Required tasks:
a - Answer these questions about the TensorFlow GPU guide, one line each:
(i) Which cloud does the guide use to create a VM with a GPU?
(ii) Which notebook service does the demo currently work with?
(iii) On which port must the VPC allow ssh access from outside?
b - For each statement, say yes or no to whether the TensorFlow GPU guide agrees, and quote the words that settle it.
(i) Jupyter currently supports the interactive command-line input the demo needs.
(ii) You have to log in before creating the VM instance in Google Cloud.
(iii) The demo is meant to run only on Google Cloud.
c - Carry on writing the TensorFlow GPU guide from the point where it stops, in the same style.
Page text start
# Tensorflow Training in UDFs on GPUs

**In this exampe, we show how to train a Tensorflow Model for Classification on the GPUs inside a UDF.**

We use for this Example the Google Cloud for creating a VM with a GPU, because was the easiest way to the Demo up. This Demo should run on each other cloud providers, too, if you replace the the gcloud ans scripts commands with equivalent commands or scripts for a other cloud provider.

The Demo works currently only with [Google Colaboratory](https://colab.research.google.com) which is Jupyter Notebook Service from Google, because it supports interactive commandline inputs. Which is with Jupyter currently not possible. This [article](https://research.google.com/colaboratory/local-runtimes.html) explains, how can connect your local Jupyter Server with colab. 

## Start the Google Cloud Instance

First, you need to create the VM instance we want to use for this example and setup the environment. Before you can create the VM instance in the Google Cloud you need to login.

In [None]:
!gcloud auth login

Next, you need to set the project, zone, VPC, name and the GPU type for the instance you want to create. The VPC need to allow ssh access on port 22 from outside.
Page text end
Given records start
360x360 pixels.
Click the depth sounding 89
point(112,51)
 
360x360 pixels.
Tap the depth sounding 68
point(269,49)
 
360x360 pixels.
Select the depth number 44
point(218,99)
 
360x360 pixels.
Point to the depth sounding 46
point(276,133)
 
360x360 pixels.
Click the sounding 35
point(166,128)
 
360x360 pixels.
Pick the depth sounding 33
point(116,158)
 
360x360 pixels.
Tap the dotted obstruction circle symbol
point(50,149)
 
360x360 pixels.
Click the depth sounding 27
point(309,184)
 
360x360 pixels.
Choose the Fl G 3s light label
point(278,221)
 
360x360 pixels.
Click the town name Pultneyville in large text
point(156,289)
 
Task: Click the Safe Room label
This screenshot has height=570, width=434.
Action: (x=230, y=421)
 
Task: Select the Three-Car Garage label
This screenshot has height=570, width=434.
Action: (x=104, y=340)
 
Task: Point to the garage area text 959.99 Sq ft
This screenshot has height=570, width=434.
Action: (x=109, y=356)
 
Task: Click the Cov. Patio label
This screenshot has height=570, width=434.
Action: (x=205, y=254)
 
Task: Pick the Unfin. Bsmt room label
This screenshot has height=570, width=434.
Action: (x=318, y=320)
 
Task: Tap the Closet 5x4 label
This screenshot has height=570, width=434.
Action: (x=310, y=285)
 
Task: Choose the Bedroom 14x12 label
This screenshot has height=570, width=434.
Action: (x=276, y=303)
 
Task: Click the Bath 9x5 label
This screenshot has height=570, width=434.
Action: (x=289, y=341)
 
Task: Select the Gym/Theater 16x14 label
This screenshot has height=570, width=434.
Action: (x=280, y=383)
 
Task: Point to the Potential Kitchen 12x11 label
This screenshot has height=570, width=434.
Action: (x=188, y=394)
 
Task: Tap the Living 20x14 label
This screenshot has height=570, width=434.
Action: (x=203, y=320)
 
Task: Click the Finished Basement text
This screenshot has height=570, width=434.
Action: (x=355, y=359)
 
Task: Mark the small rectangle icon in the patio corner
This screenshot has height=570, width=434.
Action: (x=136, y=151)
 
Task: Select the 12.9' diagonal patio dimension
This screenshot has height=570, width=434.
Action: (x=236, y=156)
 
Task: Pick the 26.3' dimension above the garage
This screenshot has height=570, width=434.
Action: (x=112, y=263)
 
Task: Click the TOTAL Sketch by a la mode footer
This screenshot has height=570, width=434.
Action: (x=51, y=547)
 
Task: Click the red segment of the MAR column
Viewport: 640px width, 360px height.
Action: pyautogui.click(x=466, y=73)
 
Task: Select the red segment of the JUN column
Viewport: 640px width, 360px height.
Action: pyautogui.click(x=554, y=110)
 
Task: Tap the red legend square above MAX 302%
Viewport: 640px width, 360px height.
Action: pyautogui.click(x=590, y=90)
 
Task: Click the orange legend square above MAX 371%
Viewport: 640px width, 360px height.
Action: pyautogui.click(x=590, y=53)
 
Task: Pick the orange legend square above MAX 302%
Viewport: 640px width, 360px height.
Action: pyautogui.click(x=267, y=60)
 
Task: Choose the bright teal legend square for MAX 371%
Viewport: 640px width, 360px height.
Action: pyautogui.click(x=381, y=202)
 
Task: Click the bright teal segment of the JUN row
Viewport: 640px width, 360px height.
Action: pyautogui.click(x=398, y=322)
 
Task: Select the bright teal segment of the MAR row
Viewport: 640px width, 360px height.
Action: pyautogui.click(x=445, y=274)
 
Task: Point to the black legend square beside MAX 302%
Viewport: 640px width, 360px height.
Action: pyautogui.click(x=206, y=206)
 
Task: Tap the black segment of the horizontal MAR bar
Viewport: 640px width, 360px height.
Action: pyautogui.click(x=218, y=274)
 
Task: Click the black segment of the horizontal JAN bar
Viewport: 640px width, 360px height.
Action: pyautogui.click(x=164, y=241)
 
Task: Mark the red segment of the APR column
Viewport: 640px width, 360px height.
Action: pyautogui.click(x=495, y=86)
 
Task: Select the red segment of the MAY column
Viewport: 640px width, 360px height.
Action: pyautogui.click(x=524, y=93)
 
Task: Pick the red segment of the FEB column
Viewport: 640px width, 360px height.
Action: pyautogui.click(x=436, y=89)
Given records end
Results in order:
a -
(i) Google Cloud
(ii) Google Colaboratory
(iii) Port 22

b -
(i) No: "Which is with Jupyter currently not possible."
(ii) Yes: "Before you can create the VM instance in the Google Cloud you need to login."
(iii) No: "This Demo should run on each other cloud providers, too"

c -
In [None]:
# Change the following Github Variables if you work on a other branch or fork
GITHUB_USER="exasol"
GITHUB_BRANCH="master"

# Google Cloud Informations
PROJECT_NAME="<PROJECT_NAME>"
INSTANCE_NAME="exasol-docker-db-gpu-demo"
VPC="default"
INSTANCE_ZONE="<ZONE>" # Which GPUs are which zone avaialable: https://cloud.google.com/compute/docs/gpus/
ACCELERATOR_TYPE="nvidia-tesla-k80" # Comparable cheap and as such good for testing
#ACCELERATOR_TYPE="nvidia-tesla-v100"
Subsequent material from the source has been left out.